Şimdi gözler 2019'a çevrilmiş ve siyasi partilerde gelecek yeni
dönemin hazırlığı sancısı yaşanıyor. AK Parti yeni sistemin ön
açıcı partisi olduğu için hazırlıkta da öncülük yapıyor. Ancak MKYK
ve MYK'daki kısmi değişimin parti teşkilatlarına ve yerel
yönetimlere nasıl yansıyacağı merakla bekleniyor.

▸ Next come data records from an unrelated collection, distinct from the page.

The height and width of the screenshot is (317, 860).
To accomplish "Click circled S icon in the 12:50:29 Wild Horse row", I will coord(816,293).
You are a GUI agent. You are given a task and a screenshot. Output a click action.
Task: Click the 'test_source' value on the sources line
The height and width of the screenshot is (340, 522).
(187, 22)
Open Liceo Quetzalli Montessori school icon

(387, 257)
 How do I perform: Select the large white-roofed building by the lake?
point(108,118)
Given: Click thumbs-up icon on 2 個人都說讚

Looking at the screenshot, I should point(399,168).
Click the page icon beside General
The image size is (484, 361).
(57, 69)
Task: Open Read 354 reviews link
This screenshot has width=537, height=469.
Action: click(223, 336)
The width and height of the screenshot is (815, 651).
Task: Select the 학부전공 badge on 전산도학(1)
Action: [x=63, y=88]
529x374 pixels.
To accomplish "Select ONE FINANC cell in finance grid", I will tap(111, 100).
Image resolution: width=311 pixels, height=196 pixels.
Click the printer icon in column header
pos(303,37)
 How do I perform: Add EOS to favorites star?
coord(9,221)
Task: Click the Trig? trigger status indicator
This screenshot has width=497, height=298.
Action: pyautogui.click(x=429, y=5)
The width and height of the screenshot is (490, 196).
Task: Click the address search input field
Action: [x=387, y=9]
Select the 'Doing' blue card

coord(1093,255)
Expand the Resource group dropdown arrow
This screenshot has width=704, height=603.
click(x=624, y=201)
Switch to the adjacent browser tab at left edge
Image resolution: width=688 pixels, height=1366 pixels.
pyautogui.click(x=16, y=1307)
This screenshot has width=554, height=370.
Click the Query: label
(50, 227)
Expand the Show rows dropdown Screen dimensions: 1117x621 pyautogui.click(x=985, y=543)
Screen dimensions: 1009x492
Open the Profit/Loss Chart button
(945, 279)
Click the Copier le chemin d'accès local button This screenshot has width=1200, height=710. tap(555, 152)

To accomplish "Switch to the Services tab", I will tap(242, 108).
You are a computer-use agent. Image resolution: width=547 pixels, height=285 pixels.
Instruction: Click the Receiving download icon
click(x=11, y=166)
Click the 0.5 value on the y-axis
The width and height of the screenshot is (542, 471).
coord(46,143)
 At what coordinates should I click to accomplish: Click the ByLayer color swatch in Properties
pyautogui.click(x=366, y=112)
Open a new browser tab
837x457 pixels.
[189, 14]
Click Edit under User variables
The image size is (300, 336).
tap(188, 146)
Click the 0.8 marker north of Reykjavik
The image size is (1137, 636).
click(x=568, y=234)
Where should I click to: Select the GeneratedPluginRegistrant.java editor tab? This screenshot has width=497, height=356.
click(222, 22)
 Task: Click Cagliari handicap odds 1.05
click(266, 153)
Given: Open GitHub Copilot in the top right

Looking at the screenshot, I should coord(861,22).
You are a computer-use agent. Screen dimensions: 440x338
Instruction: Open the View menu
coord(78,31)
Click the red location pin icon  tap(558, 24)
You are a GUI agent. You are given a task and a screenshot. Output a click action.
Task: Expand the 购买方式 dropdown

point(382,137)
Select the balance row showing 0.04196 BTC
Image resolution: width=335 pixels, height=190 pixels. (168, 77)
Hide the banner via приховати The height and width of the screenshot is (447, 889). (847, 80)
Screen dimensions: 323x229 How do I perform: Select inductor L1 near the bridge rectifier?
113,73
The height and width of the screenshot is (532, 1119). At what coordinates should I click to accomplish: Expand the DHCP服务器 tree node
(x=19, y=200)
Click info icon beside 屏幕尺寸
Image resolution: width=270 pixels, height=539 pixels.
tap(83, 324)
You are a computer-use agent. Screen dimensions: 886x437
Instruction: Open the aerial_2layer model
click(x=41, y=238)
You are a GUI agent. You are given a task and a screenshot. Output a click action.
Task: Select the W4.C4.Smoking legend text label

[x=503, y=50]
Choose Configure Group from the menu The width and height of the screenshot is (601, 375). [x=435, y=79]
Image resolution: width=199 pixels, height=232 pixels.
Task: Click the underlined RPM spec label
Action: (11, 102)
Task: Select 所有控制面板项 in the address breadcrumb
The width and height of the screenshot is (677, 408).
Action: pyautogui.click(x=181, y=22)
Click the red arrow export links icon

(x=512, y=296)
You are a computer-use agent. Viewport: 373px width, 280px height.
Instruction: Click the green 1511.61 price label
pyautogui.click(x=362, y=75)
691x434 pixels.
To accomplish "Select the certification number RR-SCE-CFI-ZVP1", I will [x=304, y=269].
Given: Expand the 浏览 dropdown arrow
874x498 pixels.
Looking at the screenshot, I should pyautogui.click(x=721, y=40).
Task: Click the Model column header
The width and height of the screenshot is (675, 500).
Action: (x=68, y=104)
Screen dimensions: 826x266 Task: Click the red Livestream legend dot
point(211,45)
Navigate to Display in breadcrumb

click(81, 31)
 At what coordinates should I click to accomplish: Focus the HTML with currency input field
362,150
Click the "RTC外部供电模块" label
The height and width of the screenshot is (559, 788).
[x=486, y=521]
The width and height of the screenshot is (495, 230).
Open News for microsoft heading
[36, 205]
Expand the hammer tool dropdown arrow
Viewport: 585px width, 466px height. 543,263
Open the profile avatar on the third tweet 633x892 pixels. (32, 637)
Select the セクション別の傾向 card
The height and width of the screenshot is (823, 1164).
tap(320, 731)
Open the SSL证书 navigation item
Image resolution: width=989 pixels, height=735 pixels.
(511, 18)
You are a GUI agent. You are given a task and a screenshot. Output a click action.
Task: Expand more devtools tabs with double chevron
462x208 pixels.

Sistem böylesine ciddi bir değişim geçirirken daha çok merak edilen
ise muhalefet partilerinin ne yapacağı... Bu konuda umut verici bir
ipucu yok. CHP'deki muhalefetin değişim umudu, "adalet" yürüyüşüyle
ertelenince o cenahta gözler, CHP Genel Başkanı Kemal
Kılıçdaroğlu'nun yüzde 48.6'nın bileşenleriyle yaptığı özel ve
gizli görüşmelere çevrildi.
Bu noktada dikkat çeken isim ise MHP'den ihraç edilen Meral
Akşener. Siyaset kulislerinde Akşener'le ilgili iki tez
konuşuluyor. İlki, 2019'da CHP'nin çatı adayı olmasıyla ilgili. Bu
işin bittiğini söyleyen CHP'lilerin sayısı hayli fazla. Onlara
göre, Kılıçdaroğlu, "hayır bloku"nu bir arada tutmak için yürüttüğü
görüşmeler ve adalet yürüyüşüyle parti içi iktidarını
sağlamlaştırırken, aynı zamanda Akşener'le de çatı adaylığı
pazarlığı yaptı ve o işi noktaladı. Tercihi Akşener'in yeni parti
kurmamasıydı. Bu da yürüyüşün istenen siyasi sonuca ulaşamadığının
göstergesi.
İşte ikinci olasılık burada devreye giriyor. Akşener parti kuracak
mı kurmayacak mı? CHP parti kurmasını istemiyor çünkü en iyimser
CHP'liye göre bile Akşener en çok oyu CHP'den alacak. En az 5 puan.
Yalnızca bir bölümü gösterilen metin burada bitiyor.